I would like each line of the data that holds the word "agent" copied out.
• • • • • • •
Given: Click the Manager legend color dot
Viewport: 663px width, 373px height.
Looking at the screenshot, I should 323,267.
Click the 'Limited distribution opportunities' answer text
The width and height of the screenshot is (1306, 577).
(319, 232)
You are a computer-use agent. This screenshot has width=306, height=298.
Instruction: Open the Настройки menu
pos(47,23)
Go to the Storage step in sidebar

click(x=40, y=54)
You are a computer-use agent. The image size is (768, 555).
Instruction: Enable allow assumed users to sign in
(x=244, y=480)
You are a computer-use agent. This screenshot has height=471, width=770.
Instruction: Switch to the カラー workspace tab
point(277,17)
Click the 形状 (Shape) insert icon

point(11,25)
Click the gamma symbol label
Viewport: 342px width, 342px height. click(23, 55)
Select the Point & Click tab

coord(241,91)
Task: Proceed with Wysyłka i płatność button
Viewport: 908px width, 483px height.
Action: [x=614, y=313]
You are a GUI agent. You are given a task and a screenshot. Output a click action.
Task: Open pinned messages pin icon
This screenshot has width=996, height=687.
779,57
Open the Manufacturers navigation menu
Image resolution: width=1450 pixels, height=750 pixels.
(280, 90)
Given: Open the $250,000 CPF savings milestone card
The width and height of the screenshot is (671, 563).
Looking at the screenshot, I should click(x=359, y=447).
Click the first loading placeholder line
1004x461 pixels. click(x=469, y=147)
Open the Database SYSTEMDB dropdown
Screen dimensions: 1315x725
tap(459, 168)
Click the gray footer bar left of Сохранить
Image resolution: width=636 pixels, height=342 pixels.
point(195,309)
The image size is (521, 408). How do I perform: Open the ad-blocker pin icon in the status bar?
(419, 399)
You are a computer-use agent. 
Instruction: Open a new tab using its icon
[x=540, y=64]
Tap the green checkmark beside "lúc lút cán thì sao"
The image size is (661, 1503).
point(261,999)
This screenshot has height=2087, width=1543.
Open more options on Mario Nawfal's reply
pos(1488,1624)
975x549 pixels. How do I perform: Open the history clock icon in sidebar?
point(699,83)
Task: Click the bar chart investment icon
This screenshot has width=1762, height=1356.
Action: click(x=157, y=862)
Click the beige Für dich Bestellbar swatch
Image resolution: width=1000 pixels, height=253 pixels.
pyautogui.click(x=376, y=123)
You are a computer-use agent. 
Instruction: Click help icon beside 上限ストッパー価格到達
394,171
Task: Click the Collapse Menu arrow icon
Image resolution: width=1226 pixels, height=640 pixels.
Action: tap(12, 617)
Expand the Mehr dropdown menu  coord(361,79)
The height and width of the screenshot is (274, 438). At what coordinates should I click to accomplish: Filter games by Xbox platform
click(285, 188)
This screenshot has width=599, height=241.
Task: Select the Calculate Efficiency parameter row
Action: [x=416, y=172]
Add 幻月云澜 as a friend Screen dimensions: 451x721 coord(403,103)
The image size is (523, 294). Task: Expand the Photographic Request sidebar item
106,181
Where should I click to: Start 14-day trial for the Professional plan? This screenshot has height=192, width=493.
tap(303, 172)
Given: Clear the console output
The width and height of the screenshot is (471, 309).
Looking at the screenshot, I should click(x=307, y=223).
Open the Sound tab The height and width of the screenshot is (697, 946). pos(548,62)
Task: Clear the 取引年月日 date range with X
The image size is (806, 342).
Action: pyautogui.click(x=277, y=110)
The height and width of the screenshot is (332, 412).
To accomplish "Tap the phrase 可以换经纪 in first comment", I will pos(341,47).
• • • • • • •
- Solution to this exercise -
You are a computer-use agent. This screenshot has width=306, height=298.
You are a computer-use agent. The image size is (768, 555).
You are a computer-use agent. This screenshot has height=471, width=770.
You are a GUI agent. You are given a task and a screenshot. Output a click action.
You are a computer-use agent. 
You are a computer-use agent. 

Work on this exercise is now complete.